I carefully looked at the code and still think that it indeed can use uninitialized bytes and thus report identical strings as different, unless every string was followed by 3 or 4 zero-bytes. But then valgrind wouldnt be reporting this.

https://github.com/moonjit/moonjit/blob/master/src/lj_str.c#L46

As an example, try to think of a call to str_fastcmp("a", "a", 1)

That would fetch the first 4 bytes of both strings in line 47 and XOR them.
But only 2 of the 4 fetched bytes are defined, so it is likely that the test in line 48
would find that v is not 0. Thus it would return one as larger than the other, depending on what random bytes still were in the memory behind the 2 defined bytes.
Or maybe the shifting in line 51 is meant to compensate that?
Ah, indeed it seems that it can also return 0 in line 51 but that also means that unlike strcmp, it would not tell which string is "larger".

commented

It looks like you've found by yourself at the reason as to why it doesn't actually 'use' the uninitialized bytes; FWIW, the str* variants in glibc also do something similar (and have page end checks and all that) to avoid misaligned accesses. To get the correct unequal result, it does some extra computation on top to get the right return value. I suspect that either valgrind knows about this and supresses the warnings for glibc or there's some property of the glibc accesses that valgrind is OK with. We'll know when we compare the generated assembly.

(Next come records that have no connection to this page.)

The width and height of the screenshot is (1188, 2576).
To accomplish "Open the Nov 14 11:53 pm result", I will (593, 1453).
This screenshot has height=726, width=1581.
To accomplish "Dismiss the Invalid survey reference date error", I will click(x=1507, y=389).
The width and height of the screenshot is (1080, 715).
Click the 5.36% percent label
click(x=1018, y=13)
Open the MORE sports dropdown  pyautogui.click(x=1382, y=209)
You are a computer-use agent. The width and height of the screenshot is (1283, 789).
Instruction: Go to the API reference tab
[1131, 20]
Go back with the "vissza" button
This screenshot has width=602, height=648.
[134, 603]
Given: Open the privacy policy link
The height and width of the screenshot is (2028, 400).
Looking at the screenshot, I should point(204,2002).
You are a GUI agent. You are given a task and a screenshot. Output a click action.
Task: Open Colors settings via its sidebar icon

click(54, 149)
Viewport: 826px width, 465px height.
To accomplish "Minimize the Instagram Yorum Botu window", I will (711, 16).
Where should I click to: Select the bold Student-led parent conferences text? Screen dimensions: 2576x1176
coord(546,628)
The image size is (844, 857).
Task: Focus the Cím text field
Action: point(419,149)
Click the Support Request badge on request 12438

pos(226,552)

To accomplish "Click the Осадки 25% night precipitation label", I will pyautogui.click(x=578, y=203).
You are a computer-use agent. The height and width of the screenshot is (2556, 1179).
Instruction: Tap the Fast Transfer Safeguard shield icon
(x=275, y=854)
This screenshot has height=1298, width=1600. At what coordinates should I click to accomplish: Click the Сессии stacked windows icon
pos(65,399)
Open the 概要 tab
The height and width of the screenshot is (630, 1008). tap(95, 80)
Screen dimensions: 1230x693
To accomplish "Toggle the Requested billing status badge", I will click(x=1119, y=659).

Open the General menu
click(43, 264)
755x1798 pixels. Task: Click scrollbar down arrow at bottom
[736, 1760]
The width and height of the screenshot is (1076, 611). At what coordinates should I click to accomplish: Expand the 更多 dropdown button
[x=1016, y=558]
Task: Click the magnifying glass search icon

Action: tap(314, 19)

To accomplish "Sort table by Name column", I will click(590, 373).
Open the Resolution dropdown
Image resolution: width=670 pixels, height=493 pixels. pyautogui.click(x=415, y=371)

We don't need the correct unequal value for str_fastcmp though; we just want to know if they're equal or not and the function does the job. It can be rewritten to be nicer to read and perhaps even intuitive enough for valgrind to understand that it's safe. Lets continue this discussion on your PR on the right approach to resolve this.